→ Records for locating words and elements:
* begin *

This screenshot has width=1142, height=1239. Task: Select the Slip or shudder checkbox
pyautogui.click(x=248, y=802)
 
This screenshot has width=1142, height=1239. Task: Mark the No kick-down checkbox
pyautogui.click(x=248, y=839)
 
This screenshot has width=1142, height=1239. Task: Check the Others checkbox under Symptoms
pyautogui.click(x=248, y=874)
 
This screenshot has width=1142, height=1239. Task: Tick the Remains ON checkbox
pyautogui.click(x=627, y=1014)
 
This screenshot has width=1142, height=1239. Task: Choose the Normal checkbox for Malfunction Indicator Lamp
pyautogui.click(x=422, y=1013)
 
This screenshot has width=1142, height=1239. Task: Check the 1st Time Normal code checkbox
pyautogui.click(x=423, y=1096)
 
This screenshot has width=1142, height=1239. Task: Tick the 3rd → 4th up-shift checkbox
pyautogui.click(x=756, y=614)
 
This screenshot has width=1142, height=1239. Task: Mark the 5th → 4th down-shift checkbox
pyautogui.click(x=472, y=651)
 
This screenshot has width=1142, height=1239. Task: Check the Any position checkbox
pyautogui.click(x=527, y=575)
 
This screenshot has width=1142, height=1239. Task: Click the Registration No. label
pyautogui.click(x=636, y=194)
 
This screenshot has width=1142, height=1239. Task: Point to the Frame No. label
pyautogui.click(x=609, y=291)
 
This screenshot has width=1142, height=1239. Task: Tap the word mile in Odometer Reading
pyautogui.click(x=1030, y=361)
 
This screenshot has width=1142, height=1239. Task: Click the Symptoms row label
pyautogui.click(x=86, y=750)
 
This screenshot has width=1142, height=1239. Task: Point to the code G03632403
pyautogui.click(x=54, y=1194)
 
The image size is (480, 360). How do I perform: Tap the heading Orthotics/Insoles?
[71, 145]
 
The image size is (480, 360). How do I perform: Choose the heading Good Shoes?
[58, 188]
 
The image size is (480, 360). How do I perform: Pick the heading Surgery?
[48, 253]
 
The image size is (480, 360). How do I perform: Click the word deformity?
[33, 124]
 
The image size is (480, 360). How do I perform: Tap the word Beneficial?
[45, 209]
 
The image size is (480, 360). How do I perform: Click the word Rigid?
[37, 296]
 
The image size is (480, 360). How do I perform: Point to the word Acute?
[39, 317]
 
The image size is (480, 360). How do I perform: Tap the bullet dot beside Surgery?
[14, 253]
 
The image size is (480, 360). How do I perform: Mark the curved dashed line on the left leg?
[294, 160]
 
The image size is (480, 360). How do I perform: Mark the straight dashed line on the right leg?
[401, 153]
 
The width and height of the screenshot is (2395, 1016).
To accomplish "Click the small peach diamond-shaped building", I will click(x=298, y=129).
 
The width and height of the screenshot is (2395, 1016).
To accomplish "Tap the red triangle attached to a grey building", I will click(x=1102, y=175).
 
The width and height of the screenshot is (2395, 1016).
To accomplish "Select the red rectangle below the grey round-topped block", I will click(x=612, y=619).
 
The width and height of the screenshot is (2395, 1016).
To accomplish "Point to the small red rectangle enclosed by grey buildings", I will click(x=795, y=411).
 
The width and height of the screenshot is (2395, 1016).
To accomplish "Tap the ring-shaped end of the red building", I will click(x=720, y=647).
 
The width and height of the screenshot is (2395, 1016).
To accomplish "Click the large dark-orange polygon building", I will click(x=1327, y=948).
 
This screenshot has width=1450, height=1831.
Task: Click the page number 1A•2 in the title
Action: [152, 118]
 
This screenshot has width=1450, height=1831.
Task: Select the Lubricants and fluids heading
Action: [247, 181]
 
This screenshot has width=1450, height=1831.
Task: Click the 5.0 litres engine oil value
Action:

* end *

Arrange every line of the records above as a numbered list, leaving out the blank lines.

1. This screenshot has width=1142, height=1239. Task: Select the Slip or shudder checkbox
2. pyautogui.click(x=248, y=802)
3. This screenshot has width=1142, height=1239. Task: Mark the No kick-down checkbox
4. pyautogui.click(x=248, y=839)
5. This screenshot has width=1142, height=1239. Task: Check the Others checkbox under Symptoms
6. pyautogui.click(x=248, y=874)
7. This screenshot has width=1142, height=1239. Task: Tick the Remains ON checkbox
8. pyautogui.click(x=627, y=1014)
9. This screenshot has width=1142, height=1239. Task: Choose the Normal checkbox for Malfunction Indicator Lamp
10. pyautogui.click(x=422, y=1013)
11. This screenshot has width=1142, height=1239. Task: Check the 1st Time Normal code checkbox
12. pyautogui.click(x=423, y=1096)
13. This screenshot has width=1142, height=1239. Task: Tick the 3rd → 4th up-shift checkbox
14. pyautogui.click(x=756, y=614)
15. This screenshot has width=1142, height=1239. Task: Mark the 5th → 4th down-shift checkbox
16. pyautogui.click(x=472, y=651)
17. This screenshot has width=1142, height=1239. Task: Check the Any position checkbox
18. pyautogui.click(x=527, y=575)
19. This screenshot has width=1142, height=1239. Task: Click the Registration No. label
20. pyautogui.click(x=636, y=194)
21. This screenshot has width=1142, height=1239. Task: Point to the Frame No. label
22. pyautogui.click(x=609, y=291)
23. This screenshot has width=1142, height=1239. Task: Tap the word mile in Odometer Reading
24. pyautogui.click(x=1030, y=361)
25. This screenshot has width=1142, height=1239. Task: Click the Symptoms row label
26. pyautogui.click(x=86, y=750)
27. This screenshot has width=1142, height=1239. Task: Point to the code G03632403
28. pyautogui.click(x=54, y=1194)
29. The image size is (480, 360). How do I perform: Tap the heading Orthotics/Insoles?
30. [71, 145]
31. The image size is (480, 360). How do I perform: Choose the heading Good Shoes?
32. [58, 188]
33. The image size is (480, 360). How do I perform: Pick the heading Surgery?
34. [48, 253]
35. The image size is (480, 360). How do I perform: Click the word deformity?
36. [33, 124]
37. The image size is (480, 360). How do I perform: Tap the word Beneficial?
38. [45, 209]
39. The image size is (480, 360). How do I perform: Click the word Rigid?
40. [37, 296]
41. The image size is (480, 360). How do I perform: Point to the word Acute?
42. [39, 317]
43. The image size is (480, 360). How do I perform: Tap the bullet dot beside Surgery?
44. [14, 253]
45. The image size is (480, 360). How do I perform: Mark the curved dashed line on the left leg?
46. [294, 160]
47. The image size is (480, 360). How do I perform: Mark the straight dashed line on the right leg?
48. [401, 153]
49. The width and height of the screenshot is (2395, 1016).
50. To accomplish "Click the small peach diamond-shaped building", I will click(x=298, y=129).
51. The width and height of the screenshot is (2395, 1016).
52. To accomplish "Tap the red triangle attached to a grey building", I will click(x=1102, y=175).
53. The width and height of the screenshot is (2395, 1016).
54. To accomplish "Select the red rectangle below the grey round-topped block", I will click(x=612, y=619).
55. The width and height of the screenshot is (2395, 1016).
56. To accomplish "Point to the small red rectangle enclosed by grey buildings", I will click(x=795, y=411).
57. The width and height of the screenshot is (2395, 1016).
58. To accomplish "Tap the ring-shaped end of the red building", I will click(x=720, y=647).
59. The width and height of the screenshot is (2395, 1016).
60. To accomplish "Click the large dark-orange polygon building", I will click(x=1327, y=948).
61. This screenshot has width=1450, height=1831.
62. Task: Click the page number 1A•2 in the title
63. Action: [152, 118]
64. This screenshot has width=1450, height=1831.
65. Task: Select the Lubricants and fluids heading
66. Action: [247, 181]
67. This screenshot has width=1450, height=1831.
68. Task: Click the 5.0 litres engine oil value
69. Action:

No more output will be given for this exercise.